**Problem requirements**
Whenever "agent" appears in a line, please copy that line from the data.

-- Material for the task follows --

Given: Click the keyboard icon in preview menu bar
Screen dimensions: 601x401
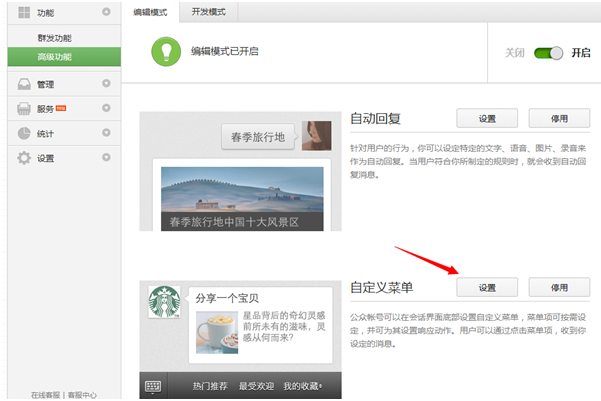Looking at the screenshot, I should click(x=153, y=386).
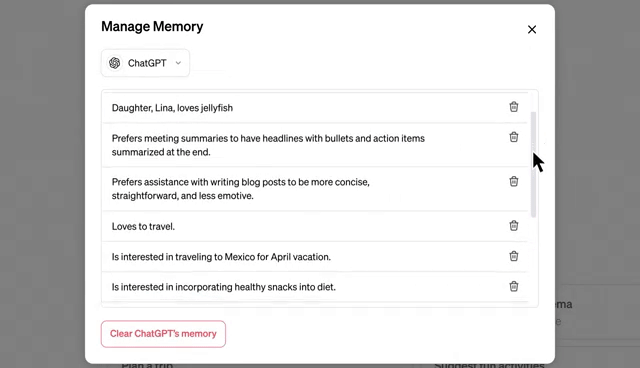Screen dimensions: 640x368
Task: Select the meeting summaries memory entry text
Action: pyautogui.click(x=268, y=145)
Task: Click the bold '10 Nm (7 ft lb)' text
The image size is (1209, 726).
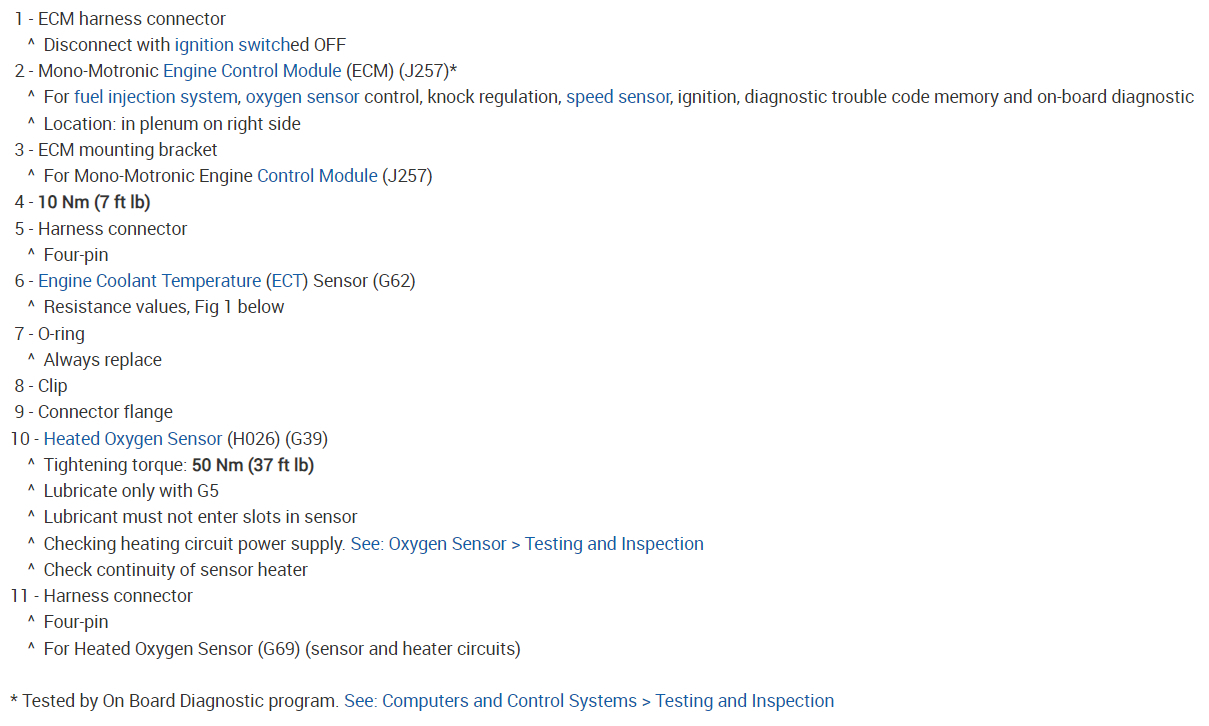Action: click(94, 202)
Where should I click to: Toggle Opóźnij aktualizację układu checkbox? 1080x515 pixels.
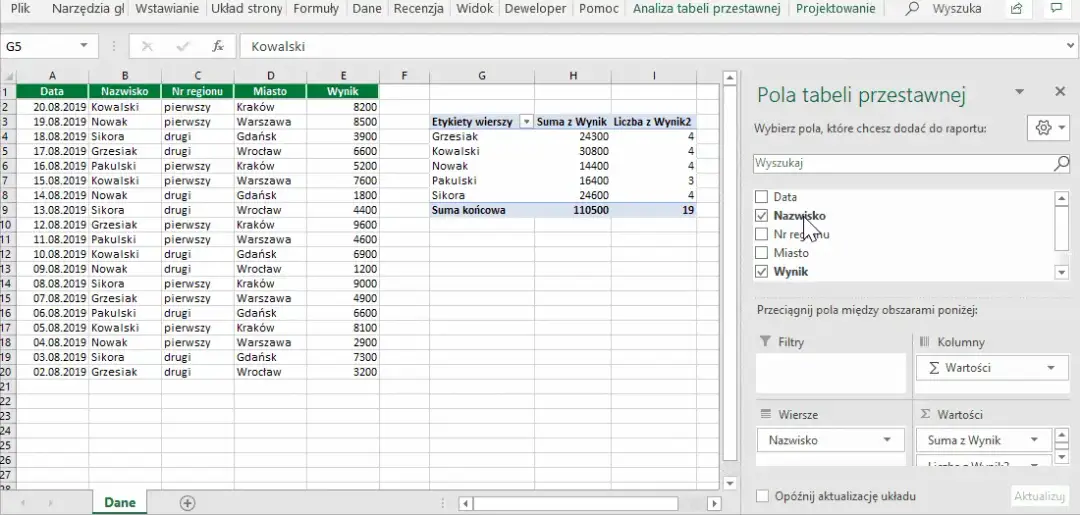[763, 496]
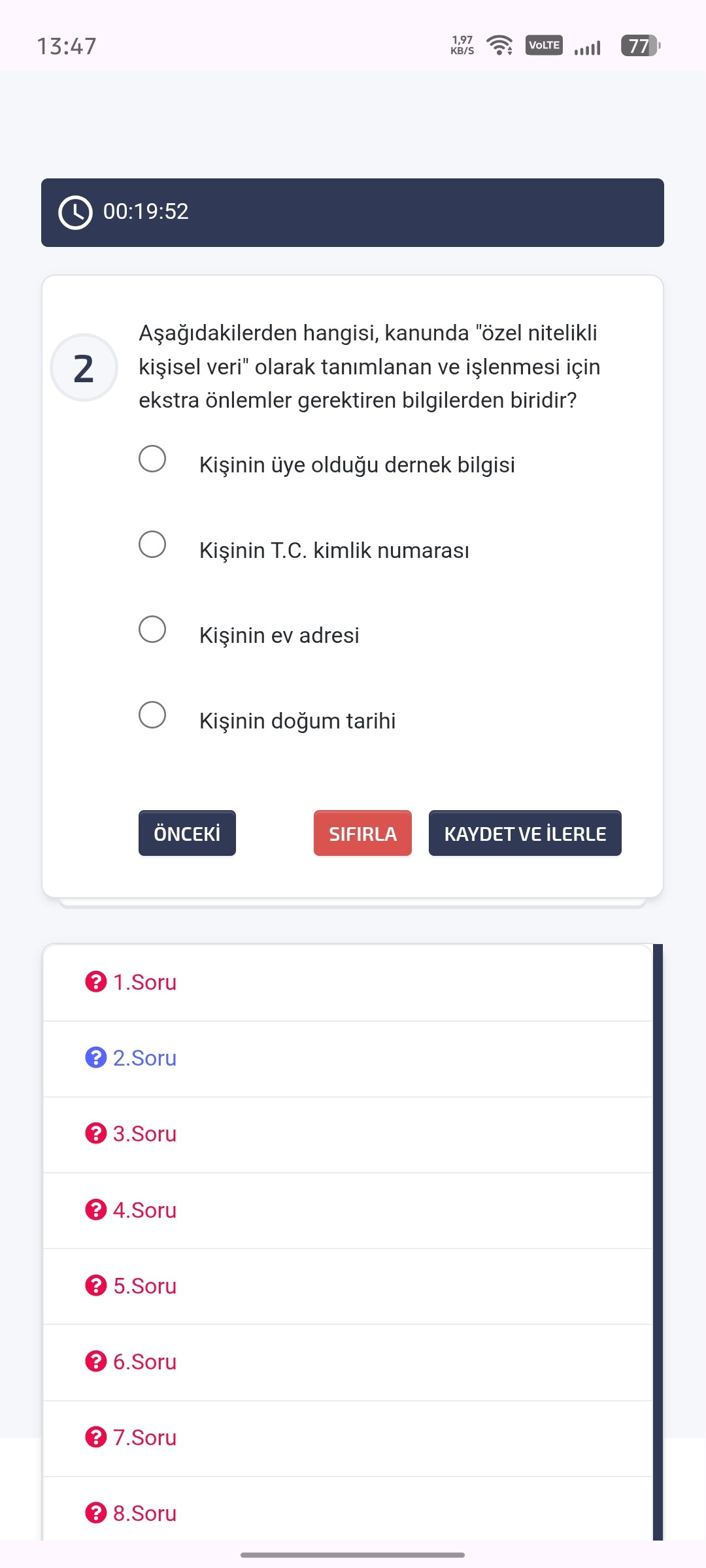Mark the "Kişinin ev adresi" radio option
706x1568 pixels.
152,629
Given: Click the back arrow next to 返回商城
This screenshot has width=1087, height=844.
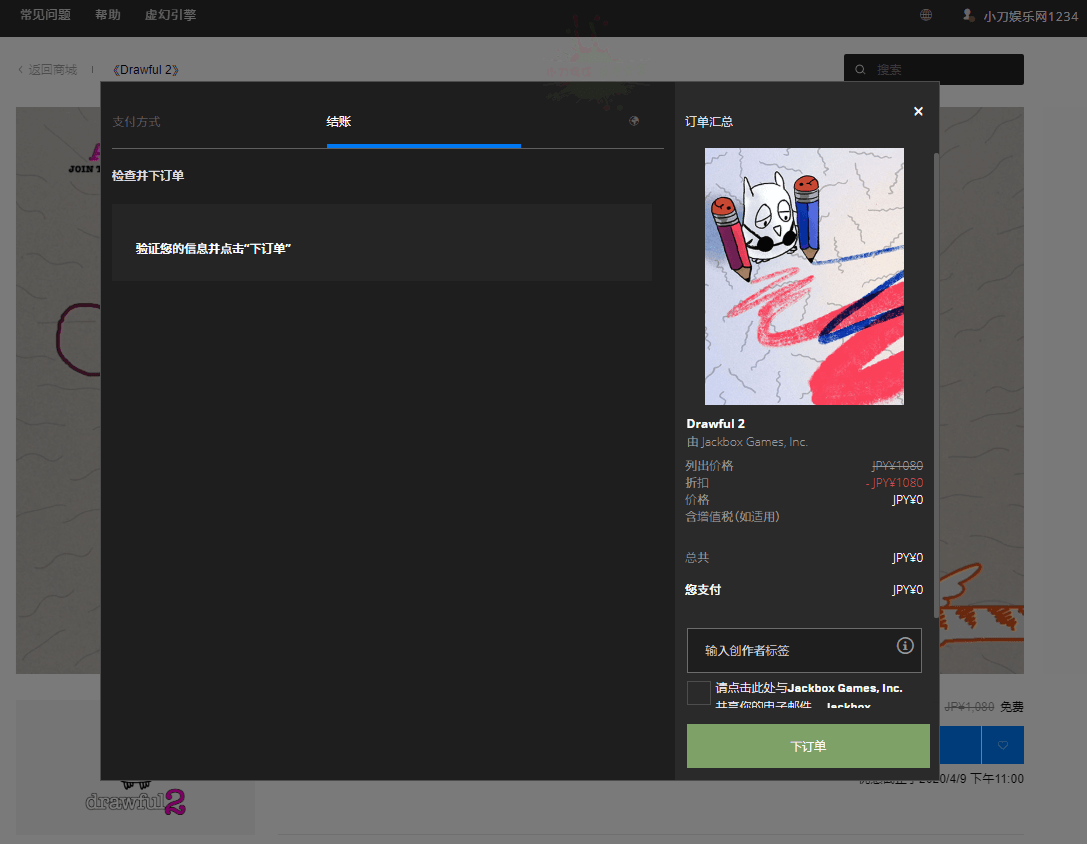Looking at the screenshot, I should pyautogui.click(x=21, y=70).
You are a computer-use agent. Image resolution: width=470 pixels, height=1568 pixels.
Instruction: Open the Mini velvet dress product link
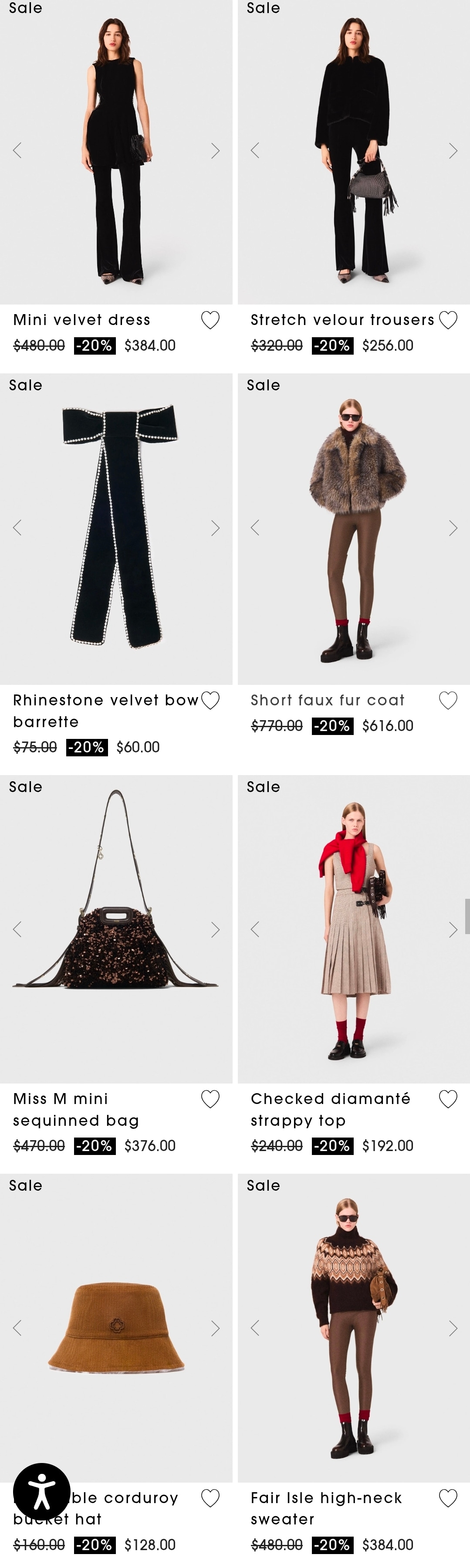click(81, 320)
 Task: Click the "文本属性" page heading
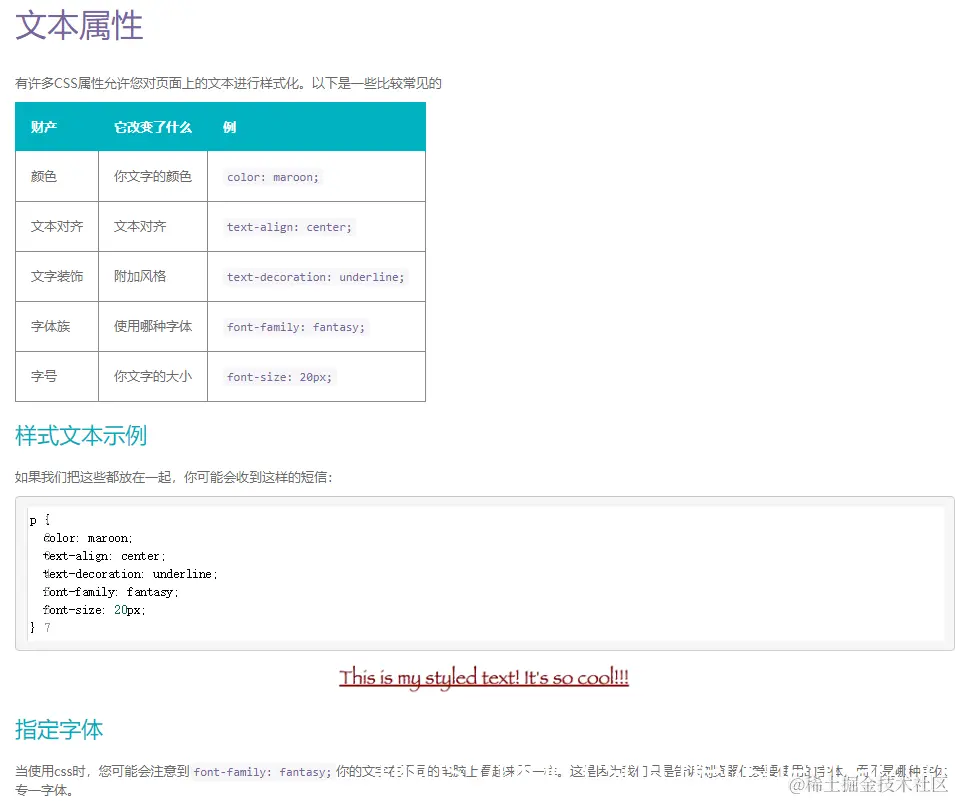click(x=77, y=29)
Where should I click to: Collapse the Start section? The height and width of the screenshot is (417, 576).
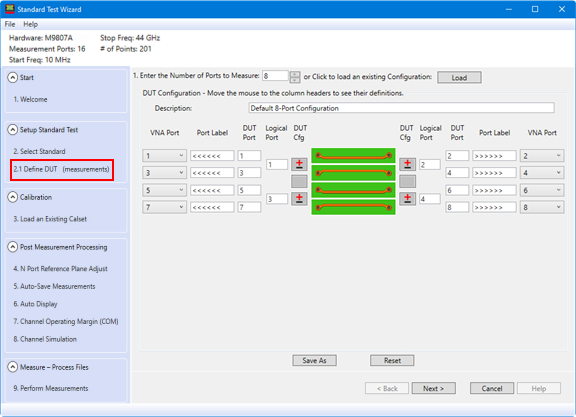point(12,78)
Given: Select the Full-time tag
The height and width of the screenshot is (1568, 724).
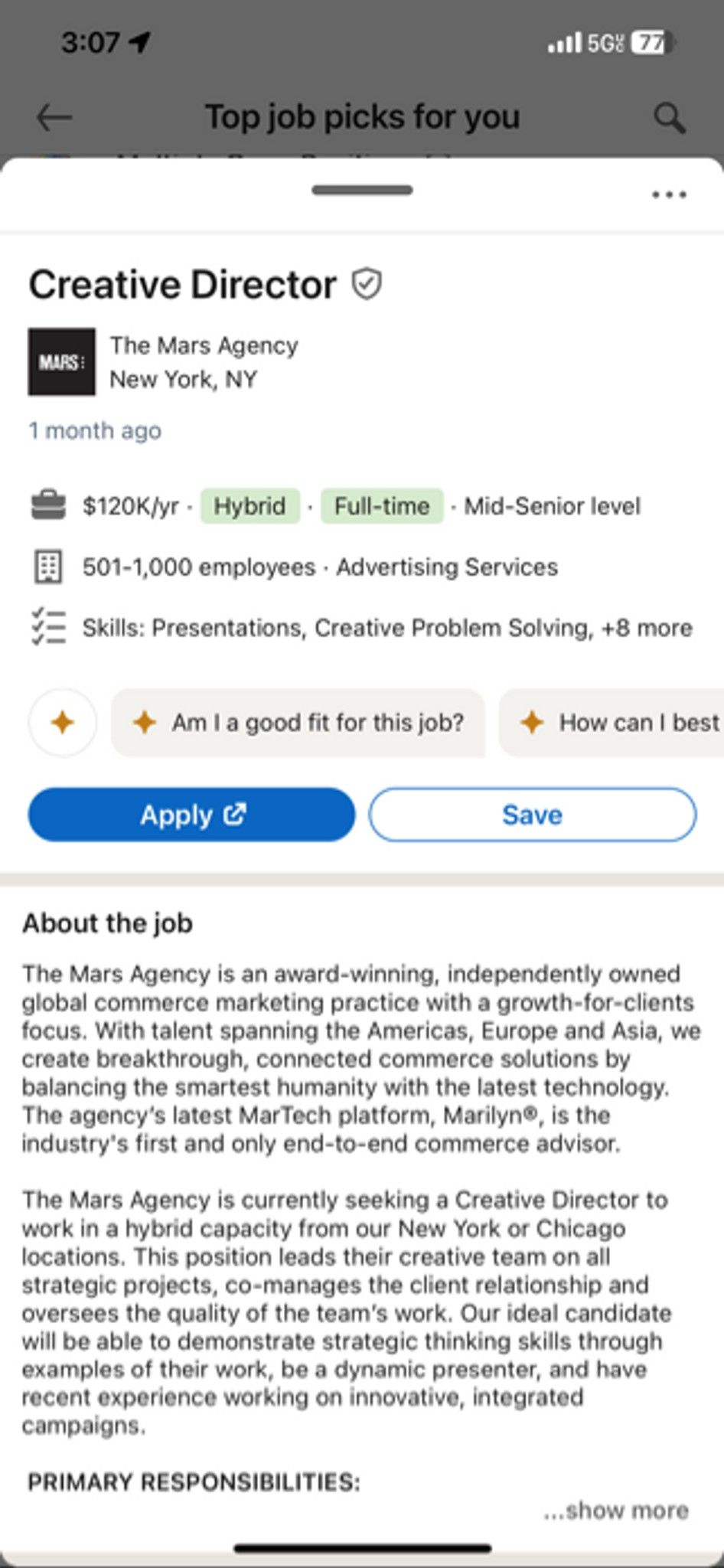Looking at the screenshot, I should pos(382,506).
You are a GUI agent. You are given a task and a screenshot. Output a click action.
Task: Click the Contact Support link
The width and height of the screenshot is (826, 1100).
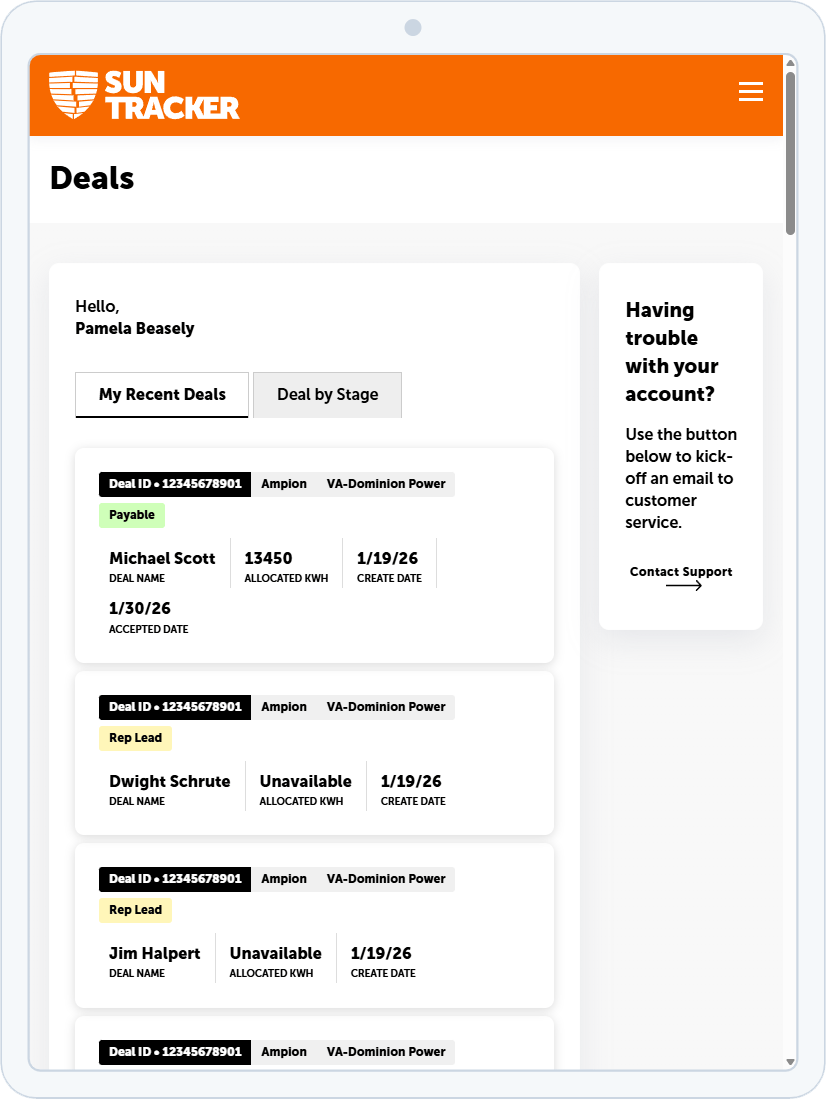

-- Material for the task concluded --

**Worked solution**
You are a computer-use agent. Image resolution: width=470 pixels, height=1568 pixels.
You are a GUI agent. You are given a task and a screenshot. Output a click action.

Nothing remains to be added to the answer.